[Cover photo courtesy of Scott Bell Photography]
Of all the weapons devised by Man in the long lapse of the centuries, the sword is the only one which combines effectiveness in defence with force in attack, and since its Bronze Age beginnings has gathered round itself a potent mystique which sets it above any other man-made object.
-Ewart Oakeshott, Records of the Medieval Sword.
The sword of early medieval warriors was a refinement of the yard long, double-edged slashing swords developed by the Iron Age Celts and the Germanic tribes of late Antiquity that supplanted them. In form, they were wide-bladed, single-handed weapons designed for fighting with a shield. Usually between 36″ and 42″ [91-107 cm] long, with a weight of only two to three pounds [0.9-1.4 Kg], the early knightly sword had either parallel or slightly tapered edges and an abrupt or somewhat rounded point used for hacking cuts and limited thrusting.

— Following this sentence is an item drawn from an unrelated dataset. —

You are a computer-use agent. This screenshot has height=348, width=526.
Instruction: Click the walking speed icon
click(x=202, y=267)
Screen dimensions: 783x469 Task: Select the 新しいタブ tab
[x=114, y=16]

The earlier blades were usually a relatively thin, flat cross-section with a wide central fuller to reduce weight and allow for great flexibility. Later swords either had only a partial fuller, with the last third of the blade ending in diamond or hexagonal cross-section, or were of diamond cross-section throughout, but maintained a deeper, narrow fuller running nearly the entire length of the sword. There was no specialized term for this weapon; it was merely called a sword.

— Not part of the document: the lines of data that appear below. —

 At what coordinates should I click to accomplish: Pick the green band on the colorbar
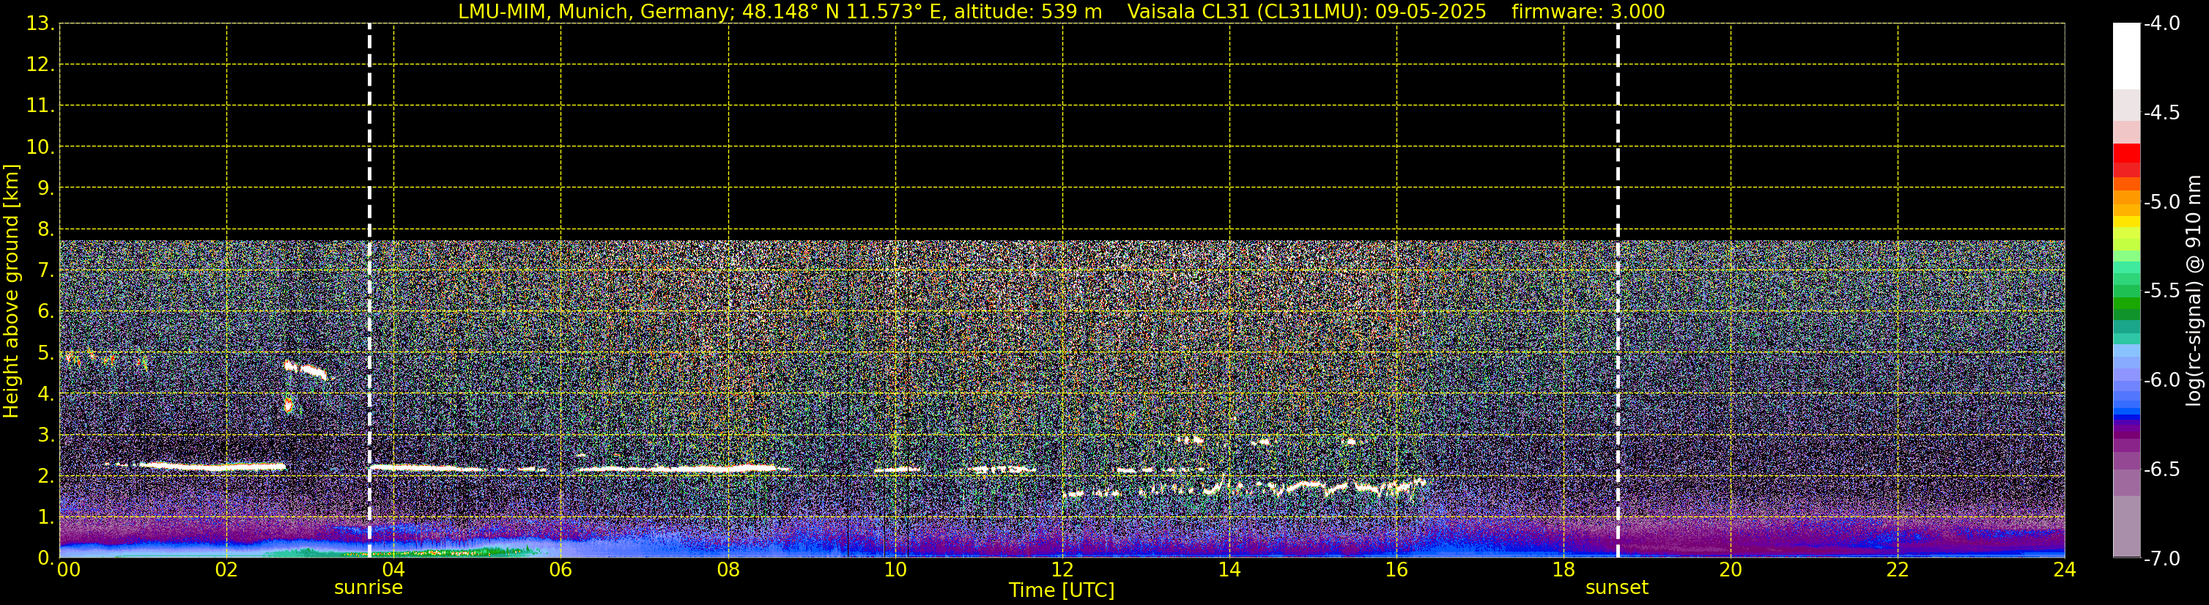pos(2126,300)
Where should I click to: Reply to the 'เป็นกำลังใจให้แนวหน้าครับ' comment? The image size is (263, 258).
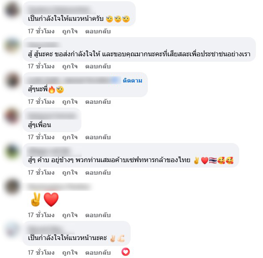(x=98, y=31)
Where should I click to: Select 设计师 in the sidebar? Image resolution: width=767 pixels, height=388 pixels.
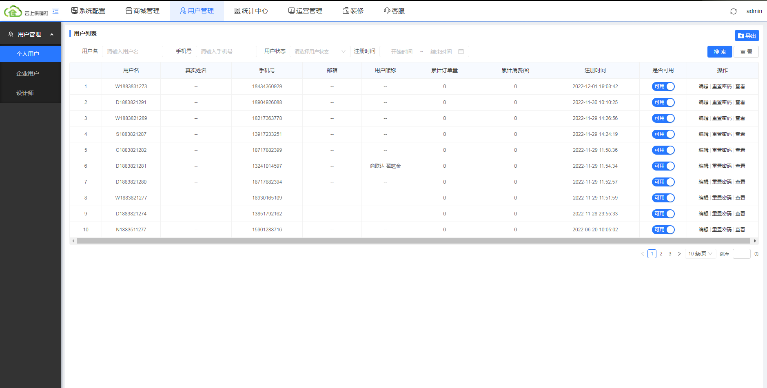click(25, 93)
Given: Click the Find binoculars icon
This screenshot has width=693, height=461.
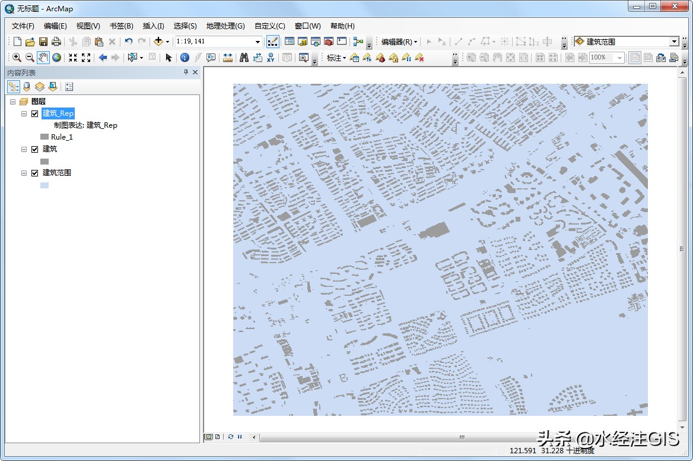Looking at the screenshot, I should tap(244, 58).
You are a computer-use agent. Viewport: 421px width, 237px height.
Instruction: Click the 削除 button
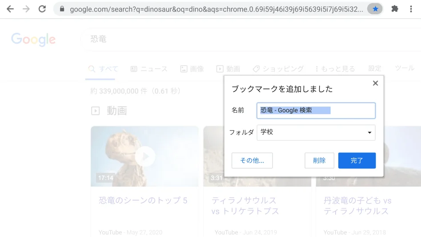tap(319, 160)
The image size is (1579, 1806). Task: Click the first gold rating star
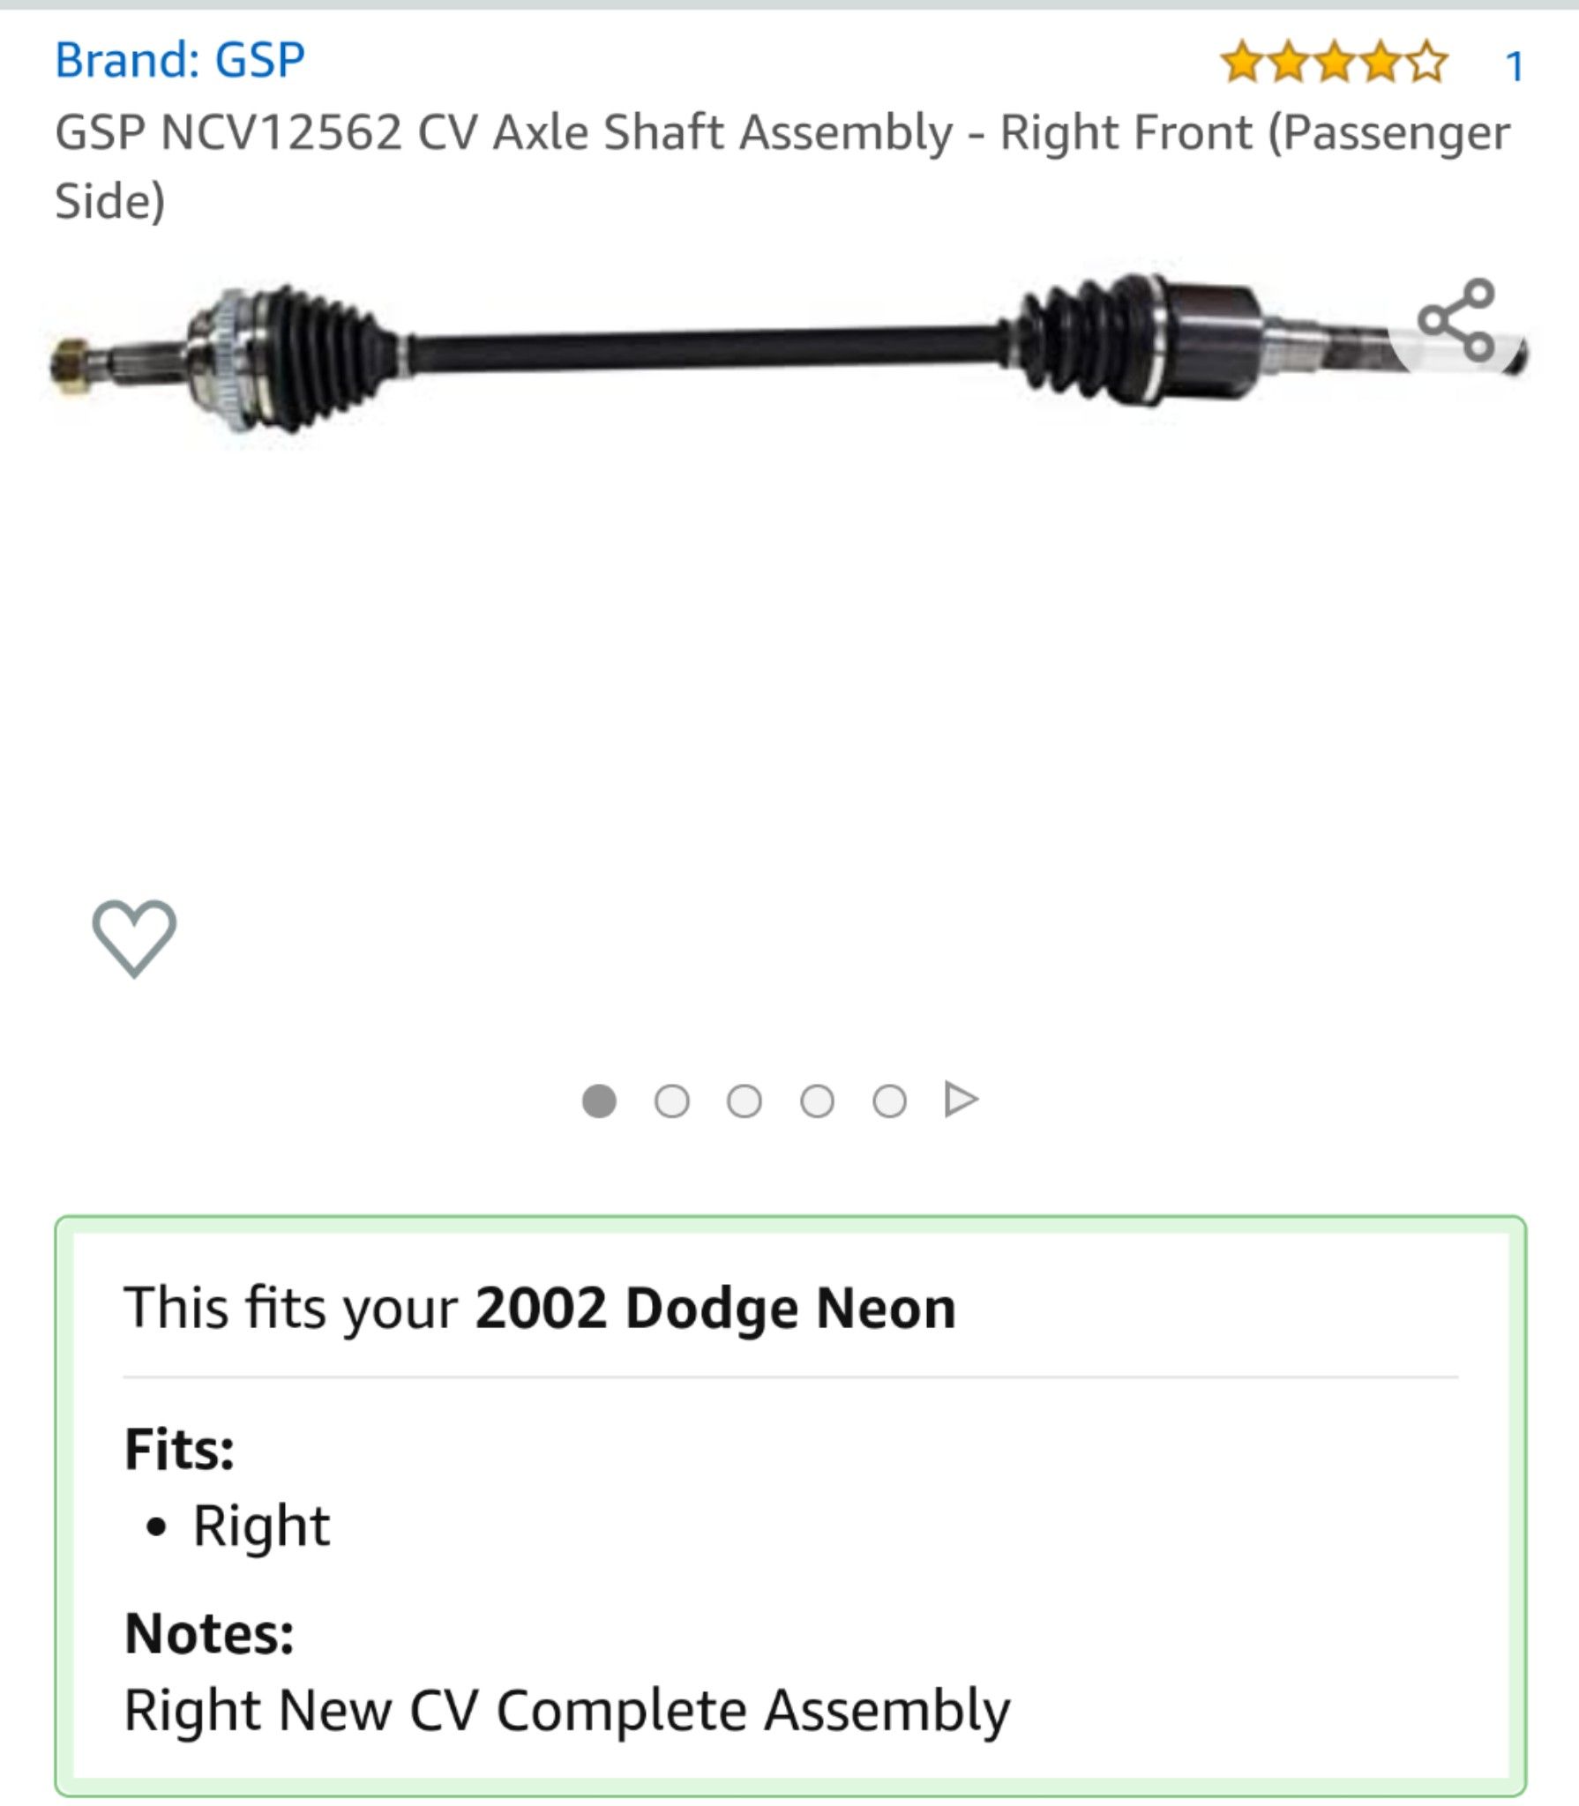tap(1242, 62)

The same changing battlefield conditions of the High Middle Ages that led to the development of the longsword, also led to the development of new varieties of arming swords, as the one-handed weapon was now sometimes called, because it was as a sidearm worn while “in arms”. Fullers were often made short and wide, allowing the weapon to be stiffer near the tip as a new emphasis was put on the thrust. By the mid-14th century some swords carried this emphasis even further by replacing the fuller altogether with a riser, a raised spine, making a very stiff blade, and/or with sharply tapering edges, producing the silhouette of a broad isosceles triangle.
In the late 15th century, some arming swords had a simple ring affixed to their guard, so that the index finger could be wrapped around the cross for greater point control, without being endangered if the opponent’s blade sliding down its length. By the end of the century, this simple ring was also sometimes accompanied by a knuckle bow, and the first “complex-hilts” were born.
During the 16th century, sword blades often became slightly slimmer, longer (34-36″ [86-107 cm]) and more tapered, allowing for smaller, faster cuts and greater point control. It is from this development of the sword that the rapier would evolve. Eventually, the new hilts became the “swept hilt” and then eventually grew into the basket hilt of the late 16th, 17th and 18th centuries. Yet, while the development of the hilt eliminated the need for a gauntlet, the overall method of fencing with this weapon seems to have changed very little from dei Liberi in 1409 to Angelo dall’Aggochie in 1572. For a time in the late 16th century, all of these variations of the arming sword, cruciform hilt, simple and swept complex hilt and basket-hilt, and all would have largely been used in the same fashion.